This assessment as part of an archaeological research framework for South Yorkshire draws on other national and regional assessments and frameworks to inform its scope and research questions. These include Understanding the British Iron Age: An Agenda for Action (Haselgrove et al. 2001), itself based on an earlier online document (Haselgrove et al. 2000); as well as Britons and Romans: Advancing an Archaeological Agenda (James and Millett 2001). Although The Archaeology of Yorkshire: An Assessment at the Beginning of the 21st Century (Manby, Moorhouse and Ottaway 2003) purported to cover all of Yorkshire, in practice its flawed approach only focused on York and its environs, East Yorkshire, and to a lesser extent North Yorkshire. West Yorkshire received scant attention in that assessment, and South Yorkshire was barely mentioned at all.
This all reflects a continued trend to overlook the county at a national and regional scale (Chadwick 2008: x, 26-7; Cockrell 2016: 321; Cumberpatch and Robbins n.d.; Robbins 1999: 43-5). For example, there is little or no discussion of the South Yorkshire evidence in many published overviews of Iron Age Britain (e.g. Cunliffe 2005; Harding 2004, 2017). The South Yorkshire evidence has often been regarded by some archaeologists as problematic or mysterious (e.g. “It is as if this were a kind of ghost village, scarcely ever inhabited”, R. Van de Noort, quoted in Pratty 2002).
English Heritage (now Historic England) produced a draft Research Strategy for Prehistory in 2010 (Last 2010), which highlighted some broad themes for the whole of Britain. There are also useful regional documents from areas adjacent to South Yorkshire that have bearing on the county. These include archaeological resource assessments, research agendas and a strategy for the East Midlands incorporating modern Derbyshire, Nottinghamshire, Lincolnshire, Leicestershire, Rutland and Northamptonshire (Bishop 2001; Cooper 2006; Knight, Vyner and Allen 2012; Willis 2001). The most recent iteration of these assessments comprises the basic format on which this framework is based. There is also the Iron Age and Romano-British Research Agenda for West Yorkshire (Chadwick 2009), an area where there were many similarities (but also some significant differences) in the character of the archaeology during the Iron Age and Romano-British periods.

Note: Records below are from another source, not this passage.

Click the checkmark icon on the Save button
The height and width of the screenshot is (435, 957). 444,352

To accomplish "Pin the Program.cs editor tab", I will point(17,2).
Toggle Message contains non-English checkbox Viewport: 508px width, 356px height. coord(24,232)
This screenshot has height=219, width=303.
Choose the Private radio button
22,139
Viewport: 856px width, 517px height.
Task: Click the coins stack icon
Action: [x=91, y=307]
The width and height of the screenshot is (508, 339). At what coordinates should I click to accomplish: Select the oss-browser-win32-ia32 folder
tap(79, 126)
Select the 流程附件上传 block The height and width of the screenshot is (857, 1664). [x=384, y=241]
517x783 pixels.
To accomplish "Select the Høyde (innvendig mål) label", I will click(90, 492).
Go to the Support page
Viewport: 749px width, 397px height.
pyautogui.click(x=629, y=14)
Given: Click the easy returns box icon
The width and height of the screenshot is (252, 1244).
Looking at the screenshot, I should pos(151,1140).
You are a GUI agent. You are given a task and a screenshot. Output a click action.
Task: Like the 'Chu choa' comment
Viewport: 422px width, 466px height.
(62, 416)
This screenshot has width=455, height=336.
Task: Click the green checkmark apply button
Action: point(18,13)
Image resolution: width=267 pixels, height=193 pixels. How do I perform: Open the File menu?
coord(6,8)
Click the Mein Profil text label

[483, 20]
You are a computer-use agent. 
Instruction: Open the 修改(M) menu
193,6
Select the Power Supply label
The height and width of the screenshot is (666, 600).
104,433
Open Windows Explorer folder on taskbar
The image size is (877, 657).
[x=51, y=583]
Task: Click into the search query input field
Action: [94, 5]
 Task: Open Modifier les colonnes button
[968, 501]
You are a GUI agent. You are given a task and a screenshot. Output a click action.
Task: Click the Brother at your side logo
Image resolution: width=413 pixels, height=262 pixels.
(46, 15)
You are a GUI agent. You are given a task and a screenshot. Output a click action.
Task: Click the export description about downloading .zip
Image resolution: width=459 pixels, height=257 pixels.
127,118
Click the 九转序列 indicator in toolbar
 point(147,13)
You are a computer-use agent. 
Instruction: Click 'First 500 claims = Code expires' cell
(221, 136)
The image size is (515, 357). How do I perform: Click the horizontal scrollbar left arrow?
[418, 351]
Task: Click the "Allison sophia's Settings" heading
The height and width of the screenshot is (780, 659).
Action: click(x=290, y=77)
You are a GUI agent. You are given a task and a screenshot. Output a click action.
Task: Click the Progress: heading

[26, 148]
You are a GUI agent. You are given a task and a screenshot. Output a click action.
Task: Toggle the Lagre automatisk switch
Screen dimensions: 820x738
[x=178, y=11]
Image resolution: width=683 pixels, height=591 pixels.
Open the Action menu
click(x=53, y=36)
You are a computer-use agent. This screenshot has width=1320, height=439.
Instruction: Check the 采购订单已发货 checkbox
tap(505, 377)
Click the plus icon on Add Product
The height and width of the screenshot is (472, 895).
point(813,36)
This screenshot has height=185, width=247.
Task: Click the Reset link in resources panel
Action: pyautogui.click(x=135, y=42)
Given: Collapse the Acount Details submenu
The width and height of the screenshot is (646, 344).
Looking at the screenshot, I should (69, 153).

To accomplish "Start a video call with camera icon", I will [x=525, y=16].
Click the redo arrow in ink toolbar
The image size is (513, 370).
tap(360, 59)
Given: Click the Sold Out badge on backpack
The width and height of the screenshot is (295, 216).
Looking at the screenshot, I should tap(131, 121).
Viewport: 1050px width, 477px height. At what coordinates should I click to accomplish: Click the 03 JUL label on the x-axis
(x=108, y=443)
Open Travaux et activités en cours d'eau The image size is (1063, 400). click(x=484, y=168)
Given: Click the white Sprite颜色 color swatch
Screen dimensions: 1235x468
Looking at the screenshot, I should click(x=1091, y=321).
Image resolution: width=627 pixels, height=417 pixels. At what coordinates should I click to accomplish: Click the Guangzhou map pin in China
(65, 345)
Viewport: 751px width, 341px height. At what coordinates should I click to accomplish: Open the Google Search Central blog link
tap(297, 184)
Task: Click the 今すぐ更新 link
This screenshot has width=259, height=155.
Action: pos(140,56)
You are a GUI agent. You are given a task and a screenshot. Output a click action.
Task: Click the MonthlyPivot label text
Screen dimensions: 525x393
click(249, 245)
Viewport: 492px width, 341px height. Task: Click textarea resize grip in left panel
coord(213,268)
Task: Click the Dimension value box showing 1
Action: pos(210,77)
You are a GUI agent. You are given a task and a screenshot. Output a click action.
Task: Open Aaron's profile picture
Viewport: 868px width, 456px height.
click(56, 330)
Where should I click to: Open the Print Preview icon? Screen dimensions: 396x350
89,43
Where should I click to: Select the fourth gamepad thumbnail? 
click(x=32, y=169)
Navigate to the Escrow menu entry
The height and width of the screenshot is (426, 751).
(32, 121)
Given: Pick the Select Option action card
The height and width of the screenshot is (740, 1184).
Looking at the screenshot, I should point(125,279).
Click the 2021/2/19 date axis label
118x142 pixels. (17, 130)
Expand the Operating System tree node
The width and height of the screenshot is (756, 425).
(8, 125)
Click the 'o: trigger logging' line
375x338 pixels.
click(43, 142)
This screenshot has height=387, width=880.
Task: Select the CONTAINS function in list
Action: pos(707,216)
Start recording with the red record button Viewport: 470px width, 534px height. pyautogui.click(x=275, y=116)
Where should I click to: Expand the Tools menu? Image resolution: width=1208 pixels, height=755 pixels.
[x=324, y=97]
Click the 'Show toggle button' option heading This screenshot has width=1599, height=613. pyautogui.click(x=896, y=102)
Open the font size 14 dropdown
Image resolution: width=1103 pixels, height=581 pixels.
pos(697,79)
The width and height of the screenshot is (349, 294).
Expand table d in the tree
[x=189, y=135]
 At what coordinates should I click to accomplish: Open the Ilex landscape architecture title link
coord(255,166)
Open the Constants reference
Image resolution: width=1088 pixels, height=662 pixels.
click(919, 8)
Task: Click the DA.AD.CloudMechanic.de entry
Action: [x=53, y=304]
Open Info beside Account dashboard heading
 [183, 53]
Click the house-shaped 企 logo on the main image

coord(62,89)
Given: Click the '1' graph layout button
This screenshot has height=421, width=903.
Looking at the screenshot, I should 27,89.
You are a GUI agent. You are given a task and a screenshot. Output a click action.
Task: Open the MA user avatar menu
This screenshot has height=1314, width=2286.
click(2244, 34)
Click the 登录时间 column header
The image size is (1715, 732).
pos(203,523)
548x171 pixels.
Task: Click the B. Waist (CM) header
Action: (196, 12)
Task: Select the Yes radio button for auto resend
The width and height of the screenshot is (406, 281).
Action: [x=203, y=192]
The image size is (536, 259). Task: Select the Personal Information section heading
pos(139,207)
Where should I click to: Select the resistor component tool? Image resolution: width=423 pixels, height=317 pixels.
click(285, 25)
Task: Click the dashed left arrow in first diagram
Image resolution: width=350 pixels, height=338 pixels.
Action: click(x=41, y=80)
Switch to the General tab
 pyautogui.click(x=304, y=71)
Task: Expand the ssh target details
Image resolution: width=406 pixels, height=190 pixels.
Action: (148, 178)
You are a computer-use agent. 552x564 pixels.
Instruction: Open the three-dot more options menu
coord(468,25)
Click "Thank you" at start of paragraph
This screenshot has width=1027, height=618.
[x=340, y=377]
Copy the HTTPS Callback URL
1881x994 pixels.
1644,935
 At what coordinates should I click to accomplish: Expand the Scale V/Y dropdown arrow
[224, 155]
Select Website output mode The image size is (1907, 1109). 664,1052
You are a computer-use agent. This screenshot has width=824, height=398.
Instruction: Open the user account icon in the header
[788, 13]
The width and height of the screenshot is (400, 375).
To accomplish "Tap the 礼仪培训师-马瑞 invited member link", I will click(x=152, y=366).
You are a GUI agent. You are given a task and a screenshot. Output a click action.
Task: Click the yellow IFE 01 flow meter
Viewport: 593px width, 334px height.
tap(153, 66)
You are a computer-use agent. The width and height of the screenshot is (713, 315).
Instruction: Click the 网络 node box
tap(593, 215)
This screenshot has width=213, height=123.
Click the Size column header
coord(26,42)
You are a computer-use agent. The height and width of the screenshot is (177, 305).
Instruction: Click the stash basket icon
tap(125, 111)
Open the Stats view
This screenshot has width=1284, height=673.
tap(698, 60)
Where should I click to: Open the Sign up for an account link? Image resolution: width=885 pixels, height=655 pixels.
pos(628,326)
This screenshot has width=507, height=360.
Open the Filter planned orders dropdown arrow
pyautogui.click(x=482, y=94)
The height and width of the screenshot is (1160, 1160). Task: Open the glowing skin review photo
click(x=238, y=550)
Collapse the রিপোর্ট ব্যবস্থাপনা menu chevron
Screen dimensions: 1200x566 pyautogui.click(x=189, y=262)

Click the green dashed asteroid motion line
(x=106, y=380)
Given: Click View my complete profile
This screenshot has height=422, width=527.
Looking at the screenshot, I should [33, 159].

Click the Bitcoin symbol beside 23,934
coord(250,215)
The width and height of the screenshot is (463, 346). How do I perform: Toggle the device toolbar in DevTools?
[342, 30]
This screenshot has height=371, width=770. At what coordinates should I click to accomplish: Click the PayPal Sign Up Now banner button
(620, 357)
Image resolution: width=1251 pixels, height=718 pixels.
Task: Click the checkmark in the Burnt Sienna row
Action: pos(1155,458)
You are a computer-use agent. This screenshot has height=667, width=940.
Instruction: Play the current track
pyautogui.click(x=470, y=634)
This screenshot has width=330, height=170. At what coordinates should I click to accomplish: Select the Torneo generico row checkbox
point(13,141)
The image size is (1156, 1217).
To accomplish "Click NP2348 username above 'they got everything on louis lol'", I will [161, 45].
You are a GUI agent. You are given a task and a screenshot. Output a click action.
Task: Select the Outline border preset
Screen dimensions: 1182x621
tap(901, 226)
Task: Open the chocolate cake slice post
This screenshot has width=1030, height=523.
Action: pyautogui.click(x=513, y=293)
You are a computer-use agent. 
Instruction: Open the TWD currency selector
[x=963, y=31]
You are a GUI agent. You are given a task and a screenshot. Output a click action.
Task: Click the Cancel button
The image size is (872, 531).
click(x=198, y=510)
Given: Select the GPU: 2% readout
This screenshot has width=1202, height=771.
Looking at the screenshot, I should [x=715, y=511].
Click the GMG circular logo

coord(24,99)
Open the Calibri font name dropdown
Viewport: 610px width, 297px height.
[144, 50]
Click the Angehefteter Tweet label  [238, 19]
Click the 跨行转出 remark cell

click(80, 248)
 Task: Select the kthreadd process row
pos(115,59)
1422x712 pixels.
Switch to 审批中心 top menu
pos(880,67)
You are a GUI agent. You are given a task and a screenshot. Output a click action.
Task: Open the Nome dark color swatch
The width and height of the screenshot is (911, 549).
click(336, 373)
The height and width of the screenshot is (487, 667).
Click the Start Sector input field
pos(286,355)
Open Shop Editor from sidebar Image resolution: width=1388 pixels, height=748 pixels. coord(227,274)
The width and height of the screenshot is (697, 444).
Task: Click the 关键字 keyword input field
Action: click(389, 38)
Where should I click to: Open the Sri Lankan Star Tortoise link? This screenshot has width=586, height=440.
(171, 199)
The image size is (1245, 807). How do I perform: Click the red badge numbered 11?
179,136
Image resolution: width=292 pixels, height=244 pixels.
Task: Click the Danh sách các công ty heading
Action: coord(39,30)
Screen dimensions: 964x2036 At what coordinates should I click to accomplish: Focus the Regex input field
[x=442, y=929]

Prehistoric artefact typologies remain a key feature of dating Iron Age sites and finds. Outside central-southern England and eastern England, reliable stratigraphic sequences and diagnostic artefacts and assemblages from the Iron Age are uncommon (Haselgrove et al. 2001: 2-3), in northern England they are scarce (Bevan 2000: 145; Willis and Millett 2016: 226), and in South Yorkshire they are largely absent altogether. Until recently there were few reliable radiocarbon (14C) dates, and the relative lack of diagnostic Iron Age metalwork and ceramic finds has not permitted the construction of detailed typological sequences.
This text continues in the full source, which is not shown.